Camilla schob die Tür zu. „Komm rein, mein Lieber.
„Was ist denn los?" Ich reichte ihr den Beutel mit Tupperdosen. „Ich hab dir was vom Weihnachtsessen mitgebracht."
„Das ist lieb von dir." Sie strich mir über den Arm, ehe sie voraus in die Küche ging. „Alex ist auch da."
„Hey! Wie war dein Weihnachten? Habt ihr euch die Köpfe eingeschlagen?" Ich blieb im Türrahmen stehen. Das Grinsen verging mir. Die Freude, meinen besten Freund zu sehen, ebenfalls. Denn so wollte ich ihn einfach nicht sehen. Niemals. „Alex...?"
Er wischte sich hastig über das Gesicht und schniefte. Das half gar nichts. „Raffi...!" Sein Lächeln war falscher als alles, was ich je gesehen hatte.
Alles bimmelte. Die Alarmglocken waren nicht zu überhören. „Was ist passiert?" Ich wusste nicht, warum ich mich nicht vom Fleck bewegen konnte.
„Alles ist gut." Wieder ein Schniefen. Seine Hände zitterten. Genau wie seine Stimme. Am liebsten hätte ich ihm das widerliche Höflichkeitslächeln aus dem Gesicht geboxt. Aus diesem Gesicht, das sonst das wunderschönste auf der Welt war. Nicht einmal Tommys Gesicht kam an das von Alex heran. Bis auf heute. Er weinte oft, doch noch nie waren seine Augen so rot gewesen. So aufgequollen. Das grau seiner Augen sah verwaschen aus. Wie auch immer das funktionieren sollte. Er sah krank aus.
„Lüg mich nicht an, Alex." Endlich konnte ich mich aus meiner Starre lösen. Ich lief zu ihm rüber und warf mich neben ihn auf Camillas merkwürdige Couch. Er wimmerte auf, als ich versehentlich gegen ihn stieß.
„Raffi...?" Seine Augen waren Wasserfälle. „Hast du in letzter Zeit daran gedacht?"
Es tat mir in der Seele weh.
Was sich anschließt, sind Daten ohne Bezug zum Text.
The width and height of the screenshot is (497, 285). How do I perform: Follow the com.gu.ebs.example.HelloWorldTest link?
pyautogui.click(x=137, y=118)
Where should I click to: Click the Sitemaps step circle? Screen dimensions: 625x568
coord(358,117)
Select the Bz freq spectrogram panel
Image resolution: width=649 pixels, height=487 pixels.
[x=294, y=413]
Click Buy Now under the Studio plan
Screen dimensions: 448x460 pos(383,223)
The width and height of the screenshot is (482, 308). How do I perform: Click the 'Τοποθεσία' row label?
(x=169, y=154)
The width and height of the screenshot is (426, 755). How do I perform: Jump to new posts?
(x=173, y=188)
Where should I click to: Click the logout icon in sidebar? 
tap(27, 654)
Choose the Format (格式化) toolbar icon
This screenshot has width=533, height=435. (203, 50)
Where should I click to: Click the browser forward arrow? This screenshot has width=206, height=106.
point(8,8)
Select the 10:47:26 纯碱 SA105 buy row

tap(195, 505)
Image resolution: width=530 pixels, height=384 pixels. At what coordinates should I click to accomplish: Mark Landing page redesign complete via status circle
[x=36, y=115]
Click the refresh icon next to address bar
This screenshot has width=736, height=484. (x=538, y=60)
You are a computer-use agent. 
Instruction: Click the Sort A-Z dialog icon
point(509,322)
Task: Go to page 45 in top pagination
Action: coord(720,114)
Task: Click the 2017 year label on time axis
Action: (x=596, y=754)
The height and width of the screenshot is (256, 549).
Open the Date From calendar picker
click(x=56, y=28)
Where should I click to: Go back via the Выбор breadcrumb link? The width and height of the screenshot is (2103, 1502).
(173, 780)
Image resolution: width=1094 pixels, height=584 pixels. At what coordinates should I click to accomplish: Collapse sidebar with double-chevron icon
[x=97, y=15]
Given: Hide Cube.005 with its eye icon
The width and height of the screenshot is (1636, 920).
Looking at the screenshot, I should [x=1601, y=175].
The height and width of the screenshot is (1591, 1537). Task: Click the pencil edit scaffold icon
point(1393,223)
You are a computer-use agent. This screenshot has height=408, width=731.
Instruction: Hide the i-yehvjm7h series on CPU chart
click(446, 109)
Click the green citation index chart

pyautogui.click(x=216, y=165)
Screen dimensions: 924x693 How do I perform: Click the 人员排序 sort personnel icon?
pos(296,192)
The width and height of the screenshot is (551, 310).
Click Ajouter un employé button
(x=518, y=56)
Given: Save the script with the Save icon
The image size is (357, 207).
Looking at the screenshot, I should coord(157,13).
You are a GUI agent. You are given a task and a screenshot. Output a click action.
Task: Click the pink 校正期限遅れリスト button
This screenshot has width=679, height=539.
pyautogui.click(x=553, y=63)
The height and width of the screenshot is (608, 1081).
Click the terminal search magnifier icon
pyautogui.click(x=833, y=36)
Weil ich wusste, was er meinte. Vielleicht tat es sogar noch mehr weh, ihm die Gegenfrage zu stellen. „Ans Sterben oder an Sex...?" Meine Stimme zitterte, während ich ganz automatisch meinen besten Freund abtastete. Ganz vorsichtig. Schließlich wusste ich, wonach ich suchte und ich wollte ihm nicht wehtun.
„Beides...", schluchzte er.
„Ständig an Sex." Ich schob seine Ärmel nach oben. Er wehrte sich nicht. Ich strich über die Verbände an seinen Unterarmen.
Mein bester Freund lachte verbittert auf. „Witzig. Denn an Sex denke ich überhaupt nicht mehr." Wieder ein Schluchzen. Und noch eins. Wimmern und Schniefen und ein jämmerlicher kleiner Schrei aus seiner Kehle, die sich vermutlich mindestens genauso schrecklich anfühlte, wie es sich anhörte.
Ich konnte nicht genau sagen, wie lang das so ging. Wie lang wir auf Camillas Sofa saßen. Mal nahm ich ihn in den Arm. Mal saßen wir so weit voneinander entfernt wie möglich. Ich wusste nicht, wie ich ihm helfen sollte. Ob er meine Hilfe wollte. Ob er überhaupt Hilfe wollte. Alex redete nicht über das, was passiert war. Nicht mit mir. Von meiner Großmutter erfuhr ich, dass irgendwas bei ihm Zuhause vorgefallen war, was das Fass wohl zum Überlaufen gebracht haben musste. Sie wusste mehr, als sie mir sagte. Aber ich verstand, dass sie es für sich behielt. Alex hatte sich ihr anvertraut. Das war gut. Ich musste es nicht wissen, wenn er das nicht wollte.
„Armes Kind..." Camilla sah zu ihm hinüber.
Wir hatten Alex eingerollt in Decken und Kissen und er war endlich eingeschlafen. Es brach mir das Herz. Ihn so zu sehen. Ihn so zu hören.
Ich nippte an meinem Kaffee. „Er hatte öfter Zusammenbrüche. Und ich kenne seine Narben. Aber... die sind alle verheilt und..." Wütend wischte ich mir über das Gesicht. Ich durfte nicht weinen. Auf keinen Fall. Ich musste stark bleiben. Alex brauchte jemanden, an dem er sich festhalten konnte. „Scheiße. Ich hätte merken müssen, dass irgendwas nicht stimmt."
„Raffaele. Mein Junge, dich trifft keine Schuld." Sie strich mir über den Rücken. „Niemand hat hier Schuld."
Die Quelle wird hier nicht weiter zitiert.